Dataset entries:
* * * * * * * * *

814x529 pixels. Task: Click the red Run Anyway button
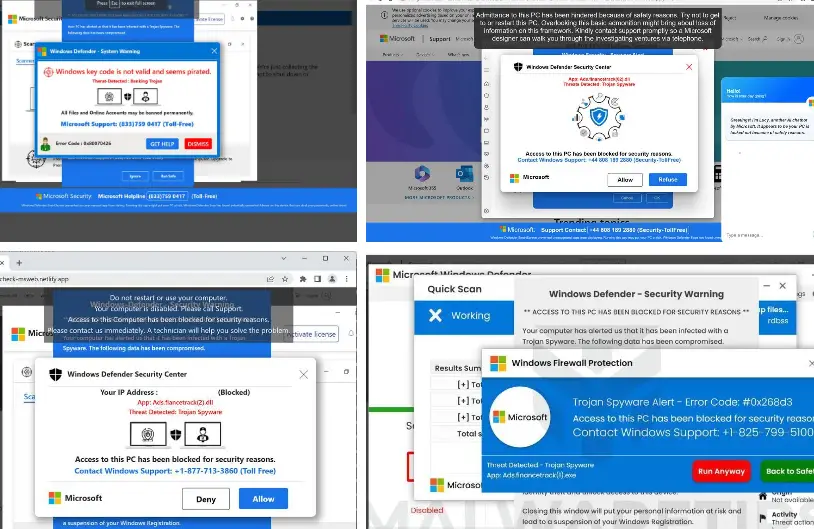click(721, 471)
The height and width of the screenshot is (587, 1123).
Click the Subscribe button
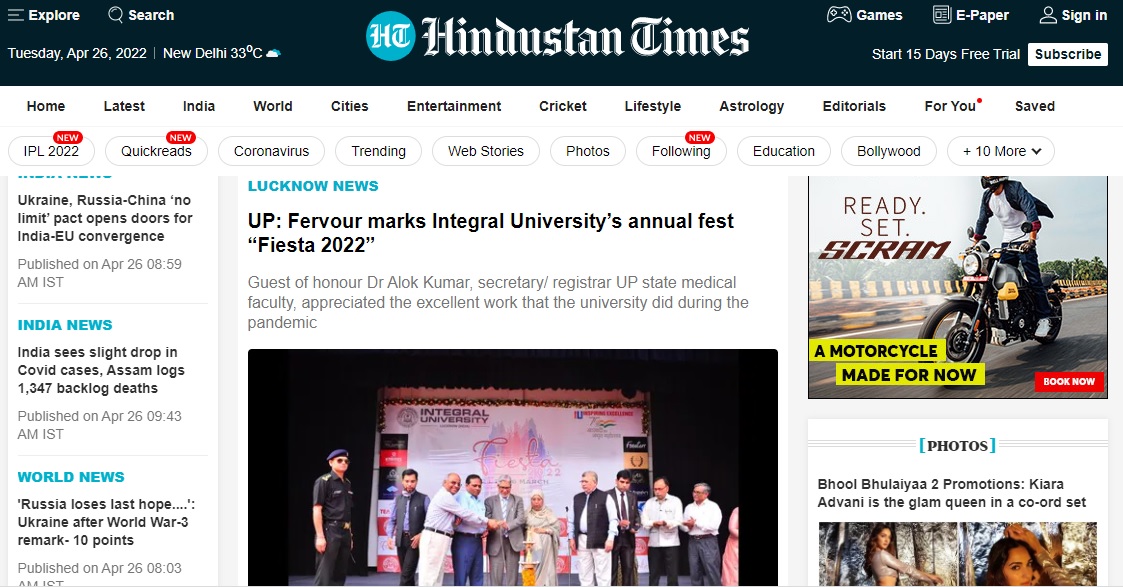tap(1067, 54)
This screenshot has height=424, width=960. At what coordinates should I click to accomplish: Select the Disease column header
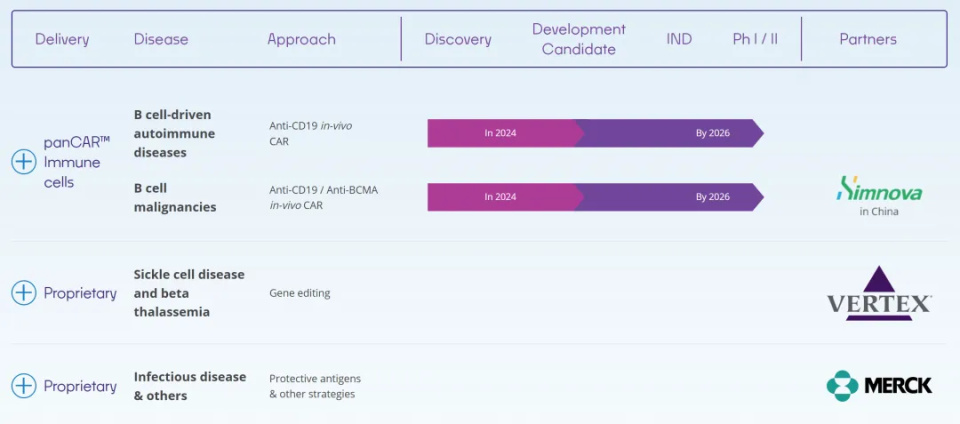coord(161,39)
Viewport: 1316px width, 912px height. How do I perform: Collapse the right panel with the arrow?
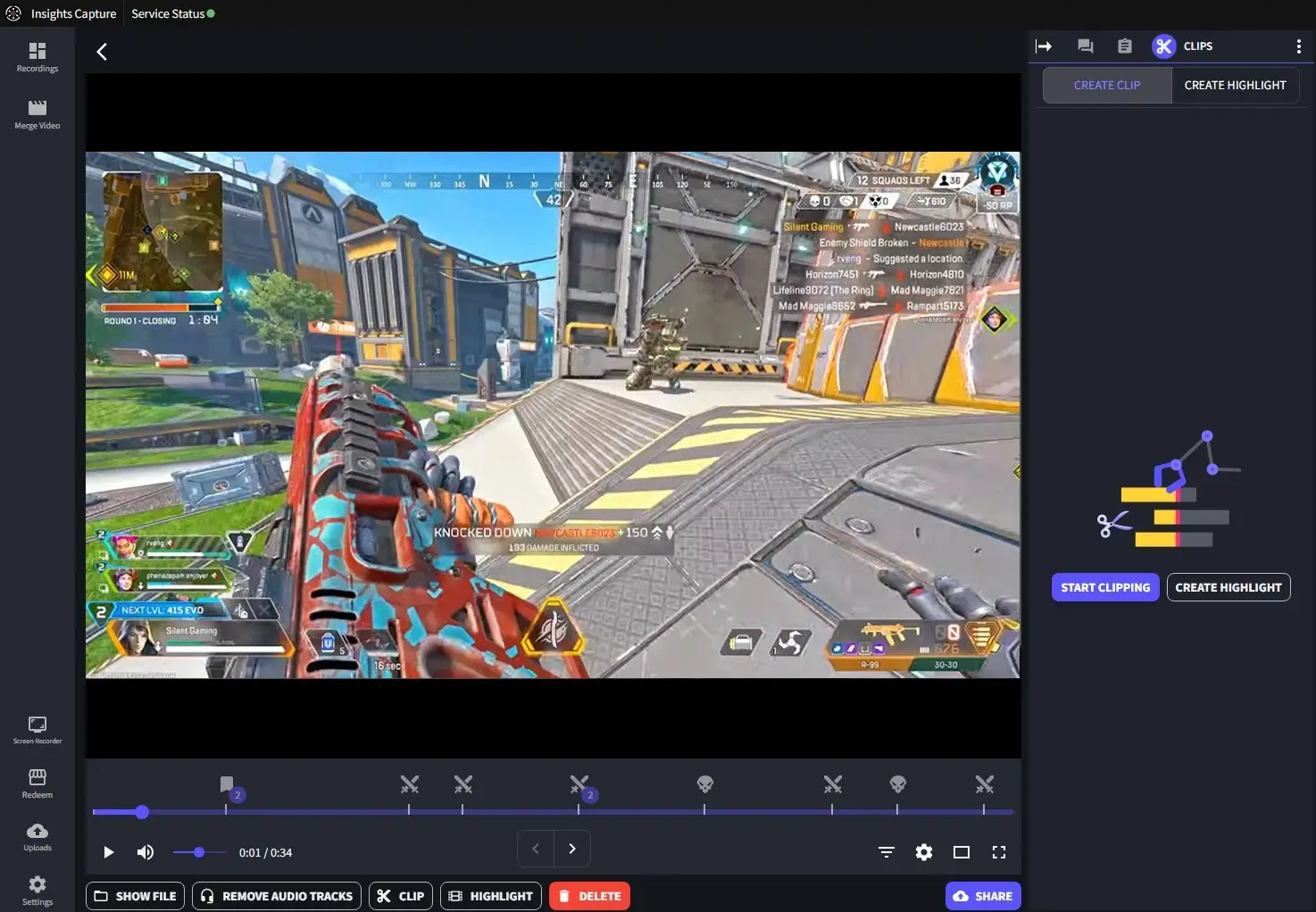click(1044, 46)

* * * * * * * * *

YOUR GOAL:
Excluding pictures, copy exactly the lines from the line containing "The height and" through the last line of the data, inclusive.

EXERCISE RESULT:
The height and width of the screenshot is (587, 1123).
Click the Subscribe button
tap(1067, 54)
This screenshot has height=424, width=960. At what coordinates should I click to accomplish: Select the Disease column header
coord(161,39)
Viewport: 1316px width, 912px height. How do I perform: Collapse the right panel with the arrow?
click(1044, 46)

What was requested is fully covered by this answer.